The Polish countryside is much like the countryside elsewhere: there are lots of trees, lots of those smaller green things that look a bit like trees and some of those even smaller green things that bees like—I think they’re called pansies or something. The people in the countryside are just like people in cities, but without any useful recommendations for good pubs or restaurants. Despite having much more space to wander around in, people in the Polish countryside never go out. On the very rare occasions when they do leave their houses, they go and sit in their neighbours’ houses. This is not particularly surprising since there is nowhere else to go. Unless you have a particular fascination for watching grass grow or dumping things in the forest, there is absolutely nothing to do in the Polish countryside. If God had meant us to live in the countryside, he would have given us much higher boredom thresholds.

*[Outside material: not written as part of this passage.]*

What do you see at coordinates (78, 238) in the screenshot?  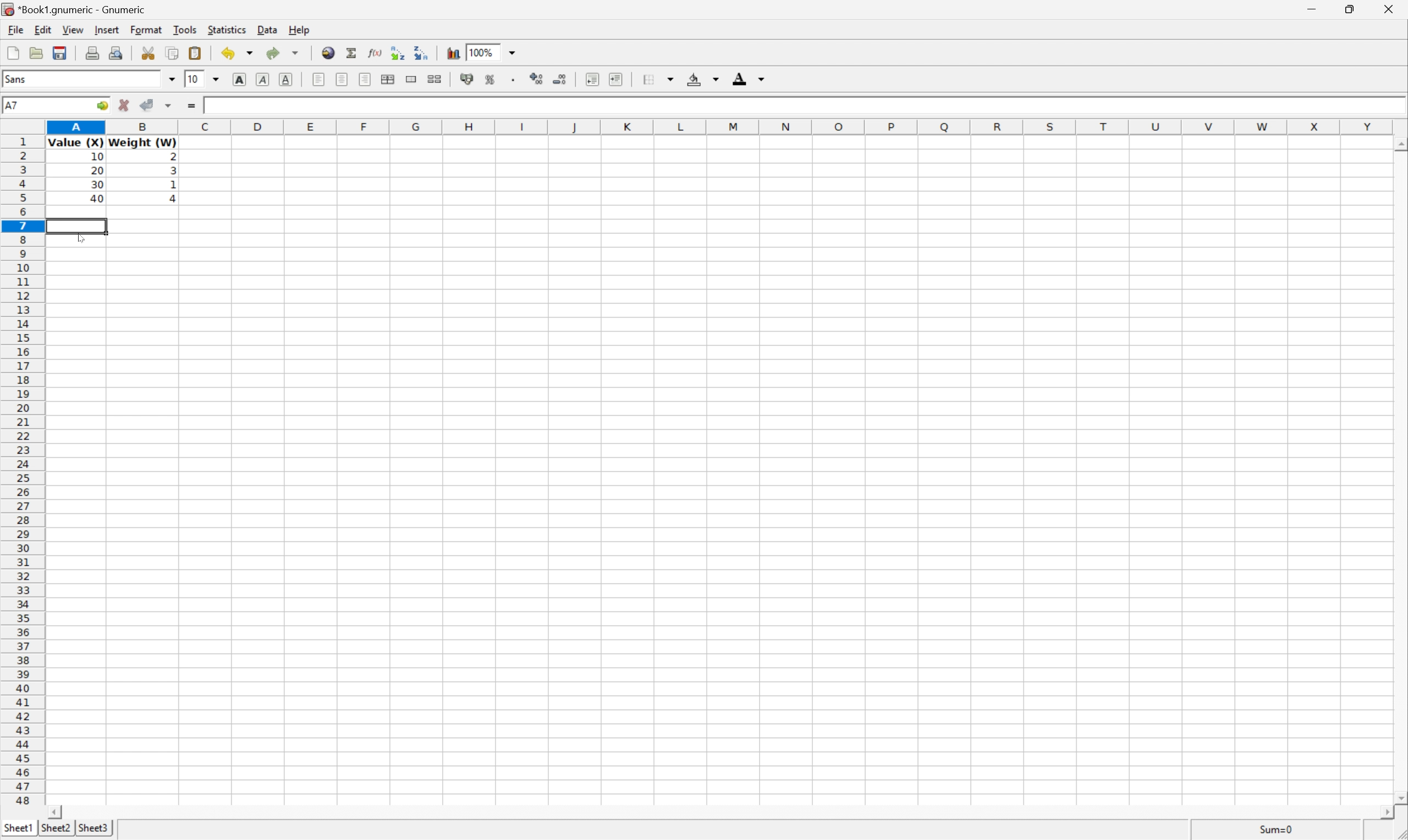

Polish villages are very unlike English villages. Every English village has a pub and a church. The pub is always full and the church is always empty, apart from a few hardcore prayer-fans. Every Polish village also has a bar and a church. The church is always full and the bar is always empty, apart from a few hardcore vodka-fans. I badly miss English village pubs. Whole families visit them to sit in their gardens, chat with friends and eat nice food. Polish village bars are frequented by the kind of people who think bimber constitutes a healthy and balanced breakfast. These bars are often dingy, undecorated rooms or just a couple of plastic tables and chairs outside the village shop. I tried sitting at one of these tables to drink a beer and soak up the village atmosphere once. A man with one eye who seemed to have trouble standing up immediately wanted to be my friend and a goat tried to eat my trousers: I think they were working together.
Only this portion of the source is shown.